Profile of Jessica Choong

Jessica Choong

Partner, LLB (Hons) BCom

About Jessica Choong

Jessica is a partner in the Corporate/M&A group.

She is a highly experienced corporate lawyer, specialising in M&A, joint ventures and consortium arrangements. Her practice is focused on advising private capital clients (superannuation and pension funds, fund managers and sovereign wealth funds), including on competitive sales processes, and in the core and core-plus infrastructure sectors. She has advised across a range of high-profile and cross-border transactions and is experienced in advising on foreign investment (FIRB) regulation. She is also experienced in corporate advisory and corporate governance matters, including for ASX-listed entities.

Jessica spent three years on secondment in Singapore, where she worked closely with a range of Australian and foreign clients on their inbound and outbound investments across the Asia-Pacific region.
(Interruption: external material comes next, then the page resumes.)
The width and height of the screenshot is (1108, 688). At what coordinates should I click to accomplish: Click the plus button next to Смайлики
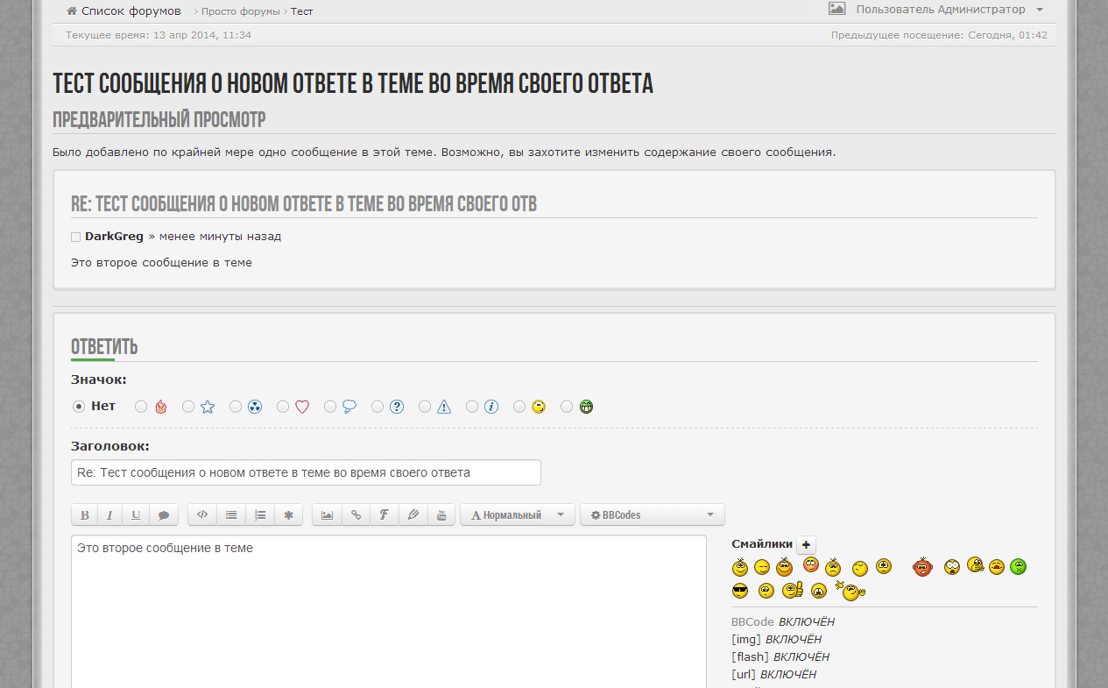point(806,544)
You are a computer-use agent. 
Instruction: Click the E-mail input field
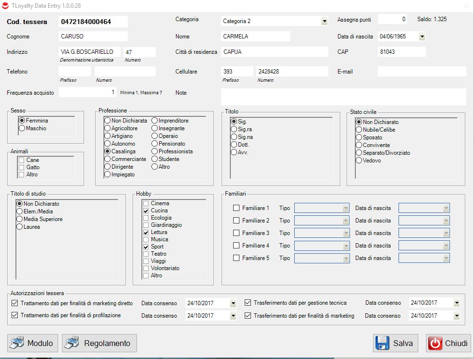(422, 72)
She has participated in the CEW Leaders Program of Chief Executive Women and is a current member of the CEW Connect Committee (Victoria).
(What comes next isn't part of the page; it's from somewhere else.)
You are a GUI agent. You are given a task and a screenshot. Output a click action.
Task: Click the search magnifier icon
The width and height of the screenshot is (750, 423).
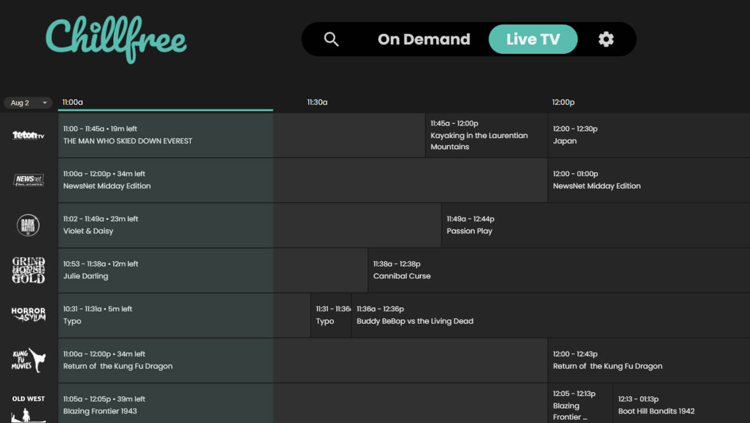[331, 39]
Jessica's experience in advising private capital clients includes:
  • AustralianSuper: on its acquisition of a 70% stake in Optus Towers for $1.9bn; on its acquisition (through its joint venture with Singtel, Australia Tower Network) on its $3.58bn acquisition of Axicom; and on its investment in Syrah Resources Limited by way of convertible notes.
  • Keppel Infrastructure Trust: on its acquisition of chemicals business Ixom for $1.1bn, and a subsequent bidder for Ixom.
  • Bingo Industries: a co-investor in the take-private of Bingo Industries by a consortium led by Macquarie Asset Management.
  • Rest, Hostplus and other investors: on a strategic review of their investment in Campus Living Villages.
  • Rest: on its acquisition of a one-third stake in Sydney's Quay Quarter Tower redevelopment for approximately $900m.
  • ISPT: on its investment in the Fort Street Real Estate Capital Property Fund, including its initial acquisition of a 75% interest in the manager of the Fund, and subsequent buyout of the remaining 25% minority interest.
  • Future Fund: on a strategic review and exit of its investment in DP World Australia.
  • Aware Super: on its acquisition of an interest in Two Melbourne Quarter (jointly with Lendlease's Australian Prime Property Fund Commercial) and on its acquisition of a 90% interest in Lendlease Public Infrastructure Investment, which holds a 50% interest in the New Bendigo Hospital, Sunshine Coast University Hospital and Sydney International Convention, Exhibition and Entertainment Precinct PPP projects.
  • Equilibrium Capital-led consortium: on their investment in a majority interest in agribusiness Perfection Fresh.
  • Kilara Capital: on various investments, including those in JET Charge, Wattwatchers, Grounded Packaging, Tasman Environmental Markets and Wilan Wind Farm.
  • Green Peak Energy: on the investment by CBRE Investment Management.
  • North East Link PPP: a member of the Spark consortium on its equity participation in the North East Link PPP project.
  • JANA Investment Advisers: on the initial management buyout of a 55% majority stake in the JANA asset management business from NAB and subsequent acquisition of the remaining 45% stake.
  • NSW Land and Property Information: the financiers of a consortium bidder for the NSW LPI privatisation.
  • Canada Pension Plan Investment Board: on its $3.4bn take-private of Intoll Group, its $7.5bn take-private of Macquarie Communications Infrastructure Group and its proposed take-private of Transurban Group.
  • Standard Chartered Private Equity: on its acquisitions and divestments of a number of Asia-Pacific and international investments.
  • OpenSpace Ventures: on its investment in ASX-listed cloud platform provider Whispir.
Jessica's other M&A and Corporate experience includes advising:
  • Experian plc: on its $820m acquisition of illion from Archer Capital.
  • Bapcor: on the takeover approach by Bain Capital; advising on its divestment of MTQ Engine Systems.
  • Cleanaway Waste Management: on its proposed $110m acquisition of Citywide Waste from the City of Melbourne.
  • BlueScope Steel: on its acquisition rights under its coal supply arrangement relating to South32’s Illawarra Metallurgical Coal division.
  • Perpetual: a bidder for the wealth management and corporate trustee business of Perpetual Limited.
  • Ingersoll Rand: NYSE-listed Ingersoll Rand on its acquisition of industrials business CAPS Australia.
  • ANZ: on the simplification of its Wealth Australia business, including the sale of its life insurance business to Zurich for $2.85bn.